*** Data section ***

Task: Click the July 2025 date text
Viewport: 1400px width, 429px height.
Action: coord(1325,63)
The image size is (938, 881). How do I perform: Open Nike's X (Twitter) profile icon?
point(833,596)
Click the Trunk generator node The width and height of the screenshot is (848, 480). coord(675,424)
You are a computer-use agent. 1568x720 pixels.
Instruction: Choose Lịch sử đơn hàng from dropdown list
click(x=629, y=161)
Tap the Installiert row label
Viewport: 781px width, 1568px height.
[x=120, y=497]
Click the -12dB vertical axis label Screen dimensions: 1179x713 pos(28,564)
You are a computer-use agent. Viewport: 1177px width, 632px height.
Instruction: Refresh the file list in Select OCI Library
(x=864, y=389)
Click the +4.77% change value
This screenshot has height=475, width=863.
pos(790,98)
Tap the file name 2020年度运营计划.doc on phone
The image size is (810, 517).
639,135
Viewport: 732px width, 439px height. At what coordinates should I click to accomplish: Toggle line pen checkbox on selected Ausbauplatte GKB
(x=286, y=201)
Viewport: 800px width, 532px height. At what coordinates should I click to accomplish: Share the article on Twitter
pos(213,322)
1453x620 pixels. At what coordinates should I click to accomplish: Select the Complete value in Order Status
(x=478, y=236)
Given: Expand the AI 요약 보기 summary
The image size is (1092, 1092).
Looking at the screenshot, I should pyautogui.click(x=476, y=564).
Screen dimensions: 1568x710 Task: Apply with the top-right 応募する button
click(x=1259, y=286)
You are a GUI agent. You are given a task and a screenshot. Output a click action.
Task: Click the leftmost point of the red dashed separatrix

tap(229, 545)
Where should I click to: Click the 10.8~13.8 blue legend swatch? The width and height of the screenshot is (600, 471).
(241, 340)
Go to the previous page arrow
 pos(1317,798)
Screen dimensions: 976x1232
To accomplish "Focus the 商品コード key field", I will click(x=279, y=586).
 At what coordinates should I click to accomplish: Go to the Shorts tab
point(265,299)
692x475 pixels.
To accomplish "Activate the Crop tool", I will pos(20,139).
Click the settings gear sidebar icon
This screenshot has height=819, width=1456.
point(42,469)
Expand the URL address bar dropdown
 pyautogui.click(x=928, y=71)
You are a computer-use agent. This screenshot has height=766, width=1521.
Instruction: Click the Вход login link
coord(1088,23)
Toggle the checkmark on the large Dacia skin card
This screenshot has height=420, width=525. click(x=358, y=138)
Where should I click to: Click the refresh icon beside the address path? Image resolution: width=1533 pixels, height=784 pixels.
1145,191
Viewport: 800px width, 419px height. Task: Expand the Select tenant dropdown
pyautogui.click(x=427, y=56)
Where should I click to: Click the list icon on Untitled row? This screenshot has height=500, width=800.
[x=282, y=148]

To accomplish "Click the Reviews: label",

*** End of Data section ***

-- Assigned task --
For this exercise, output the records in full, exactly.

-- Task answer --
Task: Click the July 2025 date text
Viewport: 1400px width, 429px height.
Action: coord(1325,63)
The image size is (938, 881). How do I perform: Open Nike's X (Twitter) profile icon?
point(833,596)
Click the Trunk generator node The width and height of the screenshot is (848, 480). coord(675,424)
You are a computer-use agent. 1568x720 pixels.
Instruction: Choose Lịch sử đơn hàng from dropdown list
click(x=629, y=161)
Tap the Installiert row label
Viewport: 781px width, 1568px height.
[x=120, y=497]
Click the -12dB vertical axis label Screen dimensions: 1179x713 pos(28,564)
You are a computer-use agent. Viewport: 1177px width, 632px height.
Instruction: Refresh the file list in Select OCI Library
(x=864, y=389)
Click the +4.77% change value
This screenshot has height=475, width=863.
pos(790,98)
Tap the file name 2020年度运营计划.doc on phone
The image size is (810, 517).
639,135
Viewport: 732px width, 439px height. At what coordinates should I click to accomplish: Toggle line pen checkbox on selected Ausbauplatte GKB
(x=286, y=201)
Viewport: 800px width, 532px height. At what coordinates should I click to accomplish: Share the article on Twitter
pos(213,322)
1453x620 pixels. At what coordinates should I click to accomplish: Select the Complete value in Order Status
(x=478, y=236)
Given: Expand the AI 요약 보기 summary
The image size is (1092, 1092).
Looking at the screenshot, I should pyautogui.click(x=476, y=564).
Screen dimensions: 1568x710 Task: Apply with the top-right 応募する button
click(x=1259, y=286)
You are a GUI agent. You are given a task and a screenshot. Output a click action.
Task: Click the leftmost point of the red dashed separatrix

tap(229, 545)
Where should I click to: Click the 10.8~13.8 blue legend swatch? The width and height of the screenshot is (600, 471).
(241, 340)
Go to the previous page arrow
 pos(1317,798)
Screen dimensions: 976x1232
To accomplish "Focus the 商品コード key field", I will click(x=279, y=586).
 At what coordinates should I click to accomplish: Go to the Shorts tab
point(265,299)
692x475 pixels.
To accomplish "Activate the Crop tool", I will pos(20,139).
Click the settings gear sidebar icon
This screenshot has height=819, width=1456.
point(42,469)
Expand the URL address bar dropdown
 pyautogui.click(x=928, y=71)
You are a computer-use agent. This screenshot has height=766, width=1521.
Instruction: Click the Вход login link
coord(1088,23)
Toggle the checkmark on the large Dacia skin card
This screenshot has height=420, width=525. click(x=358, y=138)
Where should I click to: Click the refresh icon beside the address path? Image resolution: width=1533 pixels, height=784 pixels.
1145,191
Viewport: 800px width, 419px height. Task: Expand the Select tenant dropdown
pyautogui.click(x=427, y=56)
Where should I click to: Click the list icon on Untitled row? This screenshot has height=500, width=800.
[x=282, y=148]

To accomplish "Click the Reviews: label",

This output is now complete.